Only the lines from the start of the data below through the line that contains "Viewport: 1447px width, 840px height." are to be copied, exactly and without pictures.
=====
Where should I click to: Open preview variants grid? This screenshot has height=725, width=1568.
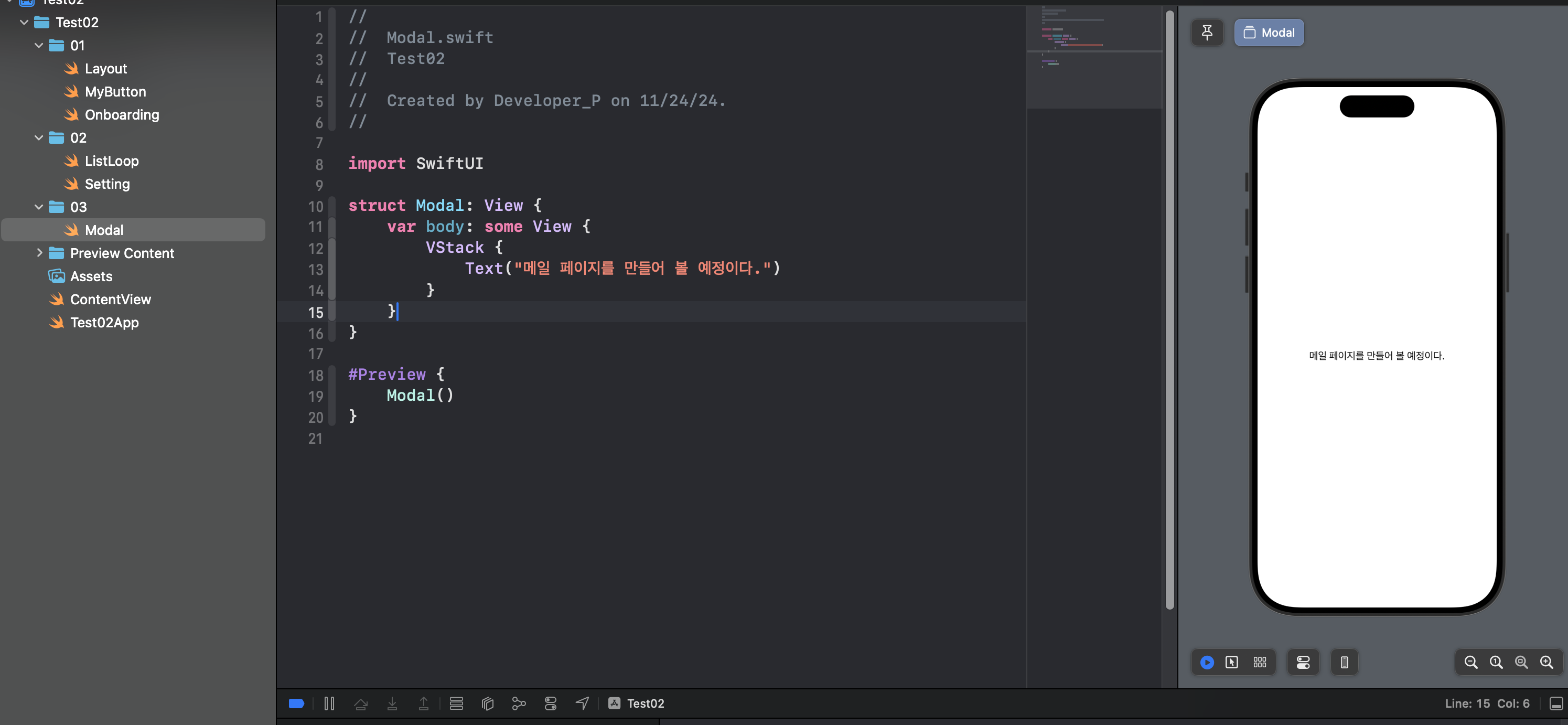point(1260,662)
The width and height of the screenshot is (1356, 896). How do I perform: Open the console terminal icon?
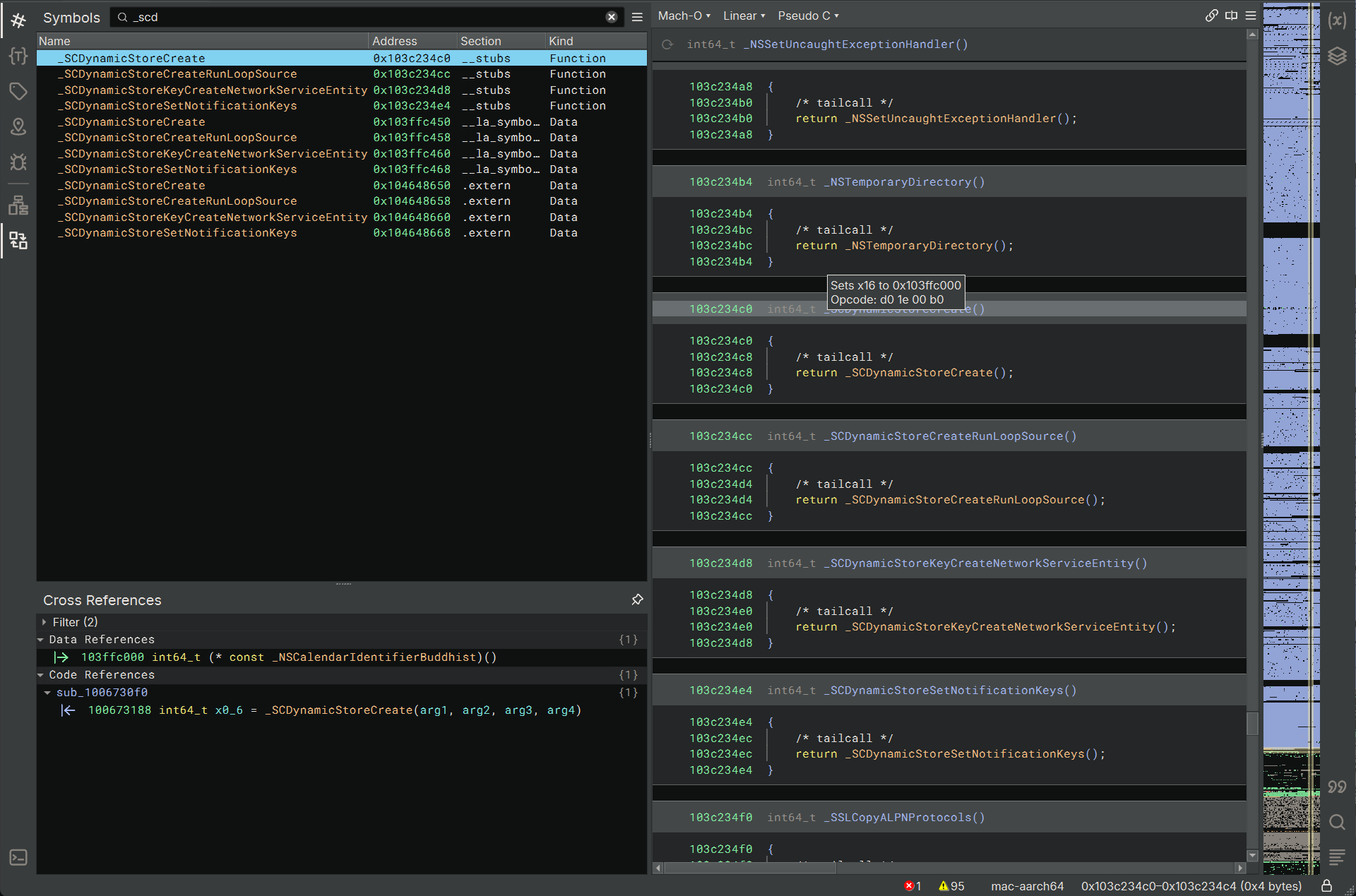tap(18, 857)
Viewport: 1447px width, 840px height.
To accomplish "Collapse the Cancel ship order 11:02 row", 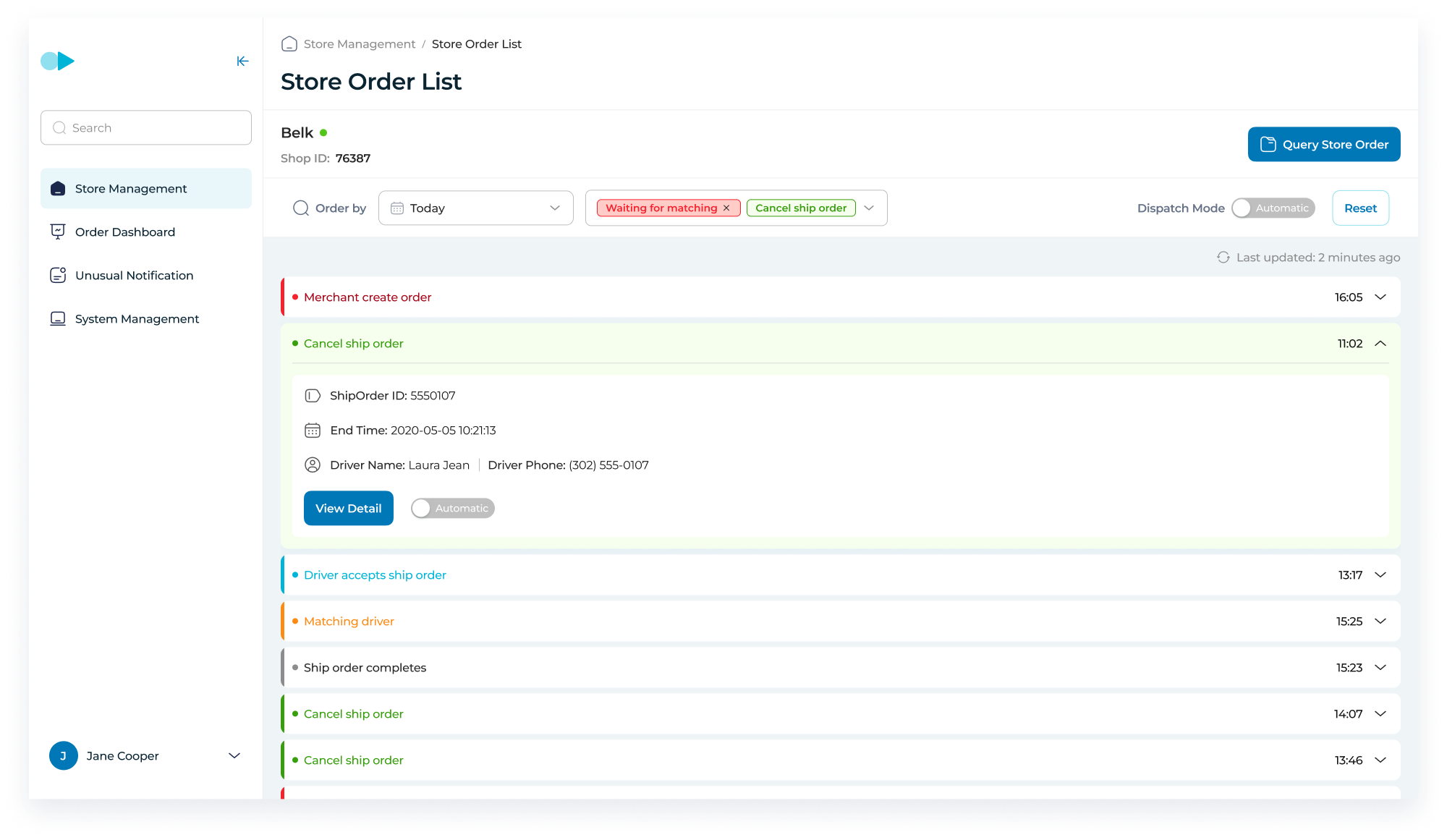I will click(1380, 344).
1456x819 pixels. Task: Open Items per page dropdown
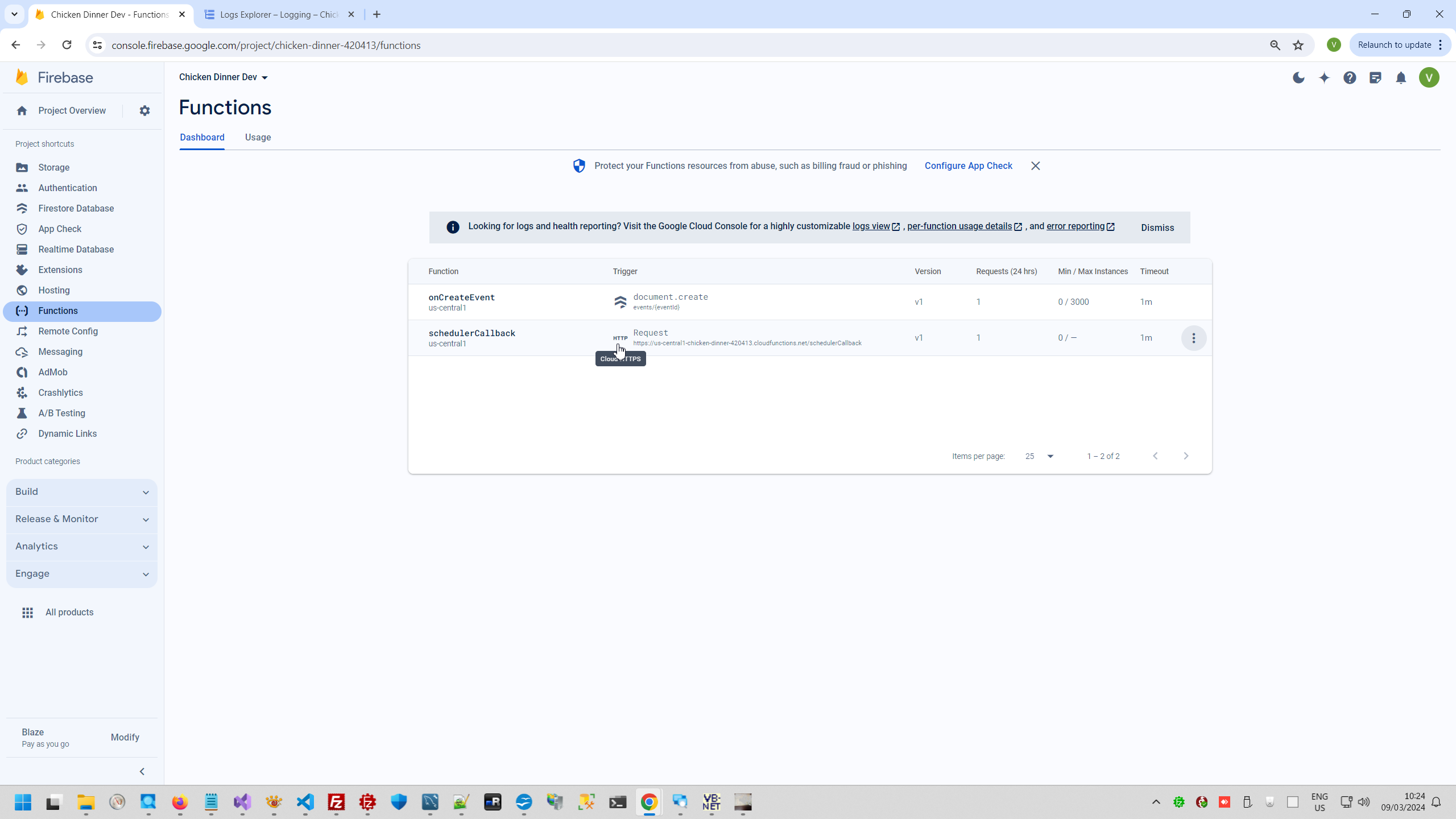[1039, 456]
=====
→ Output
Where should I click to: Open preview variants grid? This screenshot has height=725, width=1568.
point(1260,662)
The width and height of the screenshot is (1356, 896). How do I perform: Open the console terminal icon?
tap(18, 857)
Viewport: 1447px width, 840px height.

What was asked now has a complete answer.